Exercise
Look through the records, and wherever the string "target" turns up, copy out that line.

(Stored data)
=== Section Start ===
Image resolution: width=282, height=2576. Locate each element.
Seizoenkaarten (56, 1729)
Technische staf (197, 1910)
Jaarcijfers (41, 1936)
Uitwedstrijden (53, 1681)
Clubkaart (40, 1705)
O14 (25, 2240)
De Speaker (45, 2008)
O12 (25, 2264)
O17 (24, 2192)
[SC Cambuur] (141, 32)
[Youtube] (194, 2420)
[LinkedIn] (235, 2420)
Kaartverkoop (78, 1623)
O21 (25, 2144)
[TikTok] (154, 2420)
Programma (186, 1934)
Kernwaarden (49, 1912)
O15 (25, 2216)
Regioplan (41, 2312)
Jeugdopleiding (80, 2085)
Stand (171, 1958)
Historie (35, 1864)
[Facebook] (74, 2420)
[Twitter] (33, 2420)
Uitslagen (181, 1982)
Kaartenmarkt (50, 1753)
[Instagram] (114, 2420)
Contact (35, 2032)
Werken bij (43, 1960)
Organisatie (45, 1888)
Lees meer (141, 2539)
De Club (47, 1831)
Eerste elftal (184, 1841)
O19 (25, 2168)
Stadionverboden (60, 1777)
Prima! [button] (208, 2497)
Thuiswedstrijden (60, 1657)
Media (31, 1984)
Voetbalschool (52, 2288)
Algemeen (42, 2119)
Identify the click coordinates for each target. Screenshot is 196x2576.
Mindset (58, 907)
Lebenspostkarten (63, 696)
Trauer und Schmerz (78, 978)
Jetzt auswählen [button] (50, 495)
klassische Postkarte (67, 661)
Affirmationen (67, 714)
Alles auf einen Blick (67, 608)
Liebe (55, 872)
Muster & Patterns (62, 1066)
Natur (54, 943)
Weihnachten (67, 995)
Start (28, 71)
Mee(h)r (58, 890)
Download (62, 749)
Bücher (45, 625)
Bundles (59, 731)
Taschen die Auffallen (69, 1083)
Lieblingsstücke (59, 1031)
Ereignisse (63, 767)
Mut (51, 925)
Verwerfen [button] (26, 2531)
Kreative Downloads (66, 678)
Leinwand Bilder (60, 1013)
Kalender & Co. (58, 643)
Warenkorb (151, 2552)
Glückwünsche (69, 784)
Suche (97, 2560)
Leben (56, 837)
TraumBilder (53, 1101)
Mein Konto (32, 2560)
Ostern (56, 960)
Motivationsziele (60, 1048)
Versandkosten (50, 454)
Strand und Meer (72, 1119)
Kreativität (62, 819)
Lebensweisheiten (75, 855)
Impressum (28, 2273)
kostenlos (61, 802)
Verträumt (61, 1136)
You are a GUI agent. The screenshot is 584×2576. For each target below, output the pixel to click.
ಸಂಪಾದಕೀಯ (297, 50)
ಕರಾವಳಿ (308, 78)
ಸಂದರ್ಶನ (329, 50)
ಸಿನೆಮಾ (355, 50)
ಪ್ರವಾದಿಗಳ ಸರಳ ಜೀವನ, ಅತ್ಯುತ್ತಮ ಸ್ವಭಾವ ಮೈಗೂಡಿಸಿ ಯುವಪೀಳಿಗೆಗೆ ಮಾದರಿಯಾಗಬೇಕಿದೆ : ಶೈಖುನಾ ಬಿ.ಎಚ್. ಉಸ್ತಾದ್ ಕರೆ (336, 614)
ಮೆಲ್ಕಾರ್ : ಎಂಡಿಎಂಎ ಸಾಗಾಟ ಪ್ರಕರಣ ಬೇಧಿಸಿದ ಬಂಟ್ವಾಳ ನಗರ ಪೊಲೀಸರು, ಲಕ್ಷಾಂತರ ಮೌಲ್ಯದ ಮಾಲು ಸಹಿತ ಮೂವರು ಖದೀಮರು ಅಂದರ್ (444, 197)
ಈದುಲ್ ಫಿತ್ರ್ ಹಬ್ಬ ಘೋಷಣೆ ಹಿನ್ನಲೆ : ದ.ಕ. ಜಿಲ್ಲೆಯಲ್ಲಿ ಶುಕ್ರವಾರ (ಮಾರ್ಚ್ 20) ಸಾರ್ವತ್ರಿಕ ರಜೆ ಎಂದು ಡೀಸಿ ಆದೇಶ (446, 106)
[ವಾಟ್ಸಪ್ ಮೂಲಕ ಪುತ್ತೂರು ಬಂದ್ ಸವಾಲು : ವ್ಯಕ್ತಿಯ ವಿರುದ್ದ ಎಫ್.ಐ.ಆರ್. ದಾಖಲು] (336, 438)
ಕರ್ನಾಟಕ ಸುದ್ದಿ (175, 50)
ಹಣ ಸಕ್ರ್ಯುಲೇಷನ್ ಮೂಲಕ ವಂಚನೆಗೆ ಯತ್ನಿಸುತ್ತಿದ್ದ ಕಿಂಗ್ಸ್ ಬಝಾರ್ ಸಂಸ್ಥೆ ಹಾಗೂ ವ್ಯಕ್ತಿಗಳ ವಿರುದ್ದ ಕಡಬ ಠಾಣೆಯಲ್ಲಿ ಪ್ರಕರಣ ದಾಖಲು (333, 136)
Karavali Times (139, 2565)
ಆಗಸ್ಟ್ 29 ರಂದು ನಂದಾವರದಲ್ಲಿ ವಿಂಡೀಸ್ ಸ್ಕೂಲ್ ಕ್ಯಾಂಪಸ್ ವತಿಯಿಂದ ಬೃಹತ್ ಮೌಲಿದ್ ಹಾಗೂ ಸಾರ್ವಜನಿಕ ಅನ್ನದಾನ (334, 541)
=== Section End ===
Exercise output
Identify the click coordinates for each target. Screenshot is 196x2576.
You are a GUI agent. The screenshot is 584×2576. For each target below, output the pixel to click.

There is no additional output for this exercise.